Clarke v. Washington Metropolitan Area Transit Authority
904 F. Supp. 2d 11
D.D.C.2012Background
- Clarke, pro se, sues WMATA in the District of Columbia District Court for race- and gender-based discrimination.
- Clarke was hired in October 2007 as Accounts Receivable Supervisor with a one-year probation.
- He arrived late on 48 of 80 days; he was warned multiple times to be punctual.
- He allegedly lacked familiarity with PeopleSoft and was terminated February 15, 2008 for tardiness and performance issues.
- Clarke filed suit in June 2010; WMATA moved for summary judgment; Clarke also sought sanctions for spoliation.
- The court granted WMATA’s summary-judgment motion and denied Clarke’s sanctions motion.
Issues
| Issue | Plaintiff's Argument | Defendant's Argument | Held |
|---|---|---|---|
| Whether WMATA’s reasons were nondiscriminatory | Clarke argues reasons conceal racial/gender bias | Reasons (tardiness and performance) are legitimate and nondiscriminatory | Summary judgment for WMATA; reasons nondiscriminatory |
| Whether Clarke can show pretext via comparators | White employee tardiness treated more leniently (Woodward) | Woodward was not similarly situated (supervisor, probationary status) | No triable issue; not similarly situated |
| Whether Clarke’s gender discrimination claim survives | Training disparities show bias against him as male | No evidence of gender-based training disparity; no pretext | No genuine issue; no gender discrimination |
| Whether sanctions for spoliation were warranted | Records were destroyed to prejudice him | Records destroyed before suit; not prejudicial; no hold violated | Sanctions denied |
Key Cases Cited
- Anderson v. Liberty Lobby, Inc., 477 U.S. 242 (U.S. 1986) (material facts must be viewed in light most favorable to the nonmoving party)

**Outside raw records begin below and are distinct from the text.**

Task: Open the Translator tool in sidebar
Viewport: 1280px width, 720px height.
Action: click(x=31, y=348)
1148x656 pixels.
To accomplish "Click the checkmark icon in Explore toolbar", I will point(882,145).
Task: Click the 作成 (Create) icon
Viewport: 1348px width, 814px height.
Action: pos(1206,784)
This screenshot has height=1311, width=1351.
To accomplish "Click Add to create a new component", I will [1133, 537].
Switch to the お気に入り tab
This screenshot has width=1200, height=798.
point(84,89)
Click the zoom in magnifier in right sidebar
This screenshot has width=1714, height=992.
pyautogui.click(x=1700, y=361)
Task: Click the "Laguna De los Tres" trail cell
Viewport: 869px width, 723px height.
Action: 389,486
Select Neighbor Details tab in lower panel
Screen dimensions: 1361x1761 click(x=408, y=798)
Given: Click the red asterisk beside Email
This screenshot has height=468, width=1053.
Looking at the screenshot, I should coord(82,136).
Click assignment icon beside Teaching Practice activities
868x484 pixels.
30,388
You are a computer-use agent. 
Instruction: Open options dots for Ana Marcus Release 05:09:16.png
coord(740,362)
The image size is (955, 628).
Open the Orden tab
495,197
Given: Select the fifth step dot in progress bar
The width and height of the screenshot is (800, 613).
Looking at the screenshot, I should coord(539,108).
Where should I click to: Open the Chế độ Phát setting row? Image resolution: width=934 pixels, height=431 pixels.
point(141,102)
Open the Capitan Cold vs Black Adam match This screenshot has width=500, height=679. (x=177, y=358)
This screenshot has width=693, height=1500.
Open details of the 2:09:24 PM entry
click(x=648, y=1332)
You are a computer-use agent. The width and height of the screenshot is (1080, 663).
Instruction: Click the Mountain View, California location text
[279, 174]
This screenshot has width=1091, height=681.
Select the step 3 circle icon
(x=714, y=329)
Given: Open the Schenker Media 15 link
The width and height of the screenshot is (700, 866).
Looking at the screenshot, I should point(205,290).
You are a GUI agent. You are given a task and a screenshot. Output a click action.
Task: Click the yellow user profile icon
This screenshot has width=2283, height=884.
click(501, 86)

- Celotex Corp. v. Catrett, 477 U.S. 317 (U.S. 1986) (summary-judgment standard and shifting burdens)
- Brady v. Office of the Sergeant at Arms, U.S. House of Representatives, 520 F.3d 490 (D.C. Cir. 2008) (multiple ways to cast doubt on employer’s nondiscriminatory reasons)
- Barbour v. Browner, 181 F.3d 1342 (D.C. Cir. 1999) (Title VII discriminations and managerial deference to business decisions)
- Rand v. CF Indus., 42 F.3d 1139 (7th Cir. 1994) (same decision-maker hiring and firing; requires other evidence of discrimination)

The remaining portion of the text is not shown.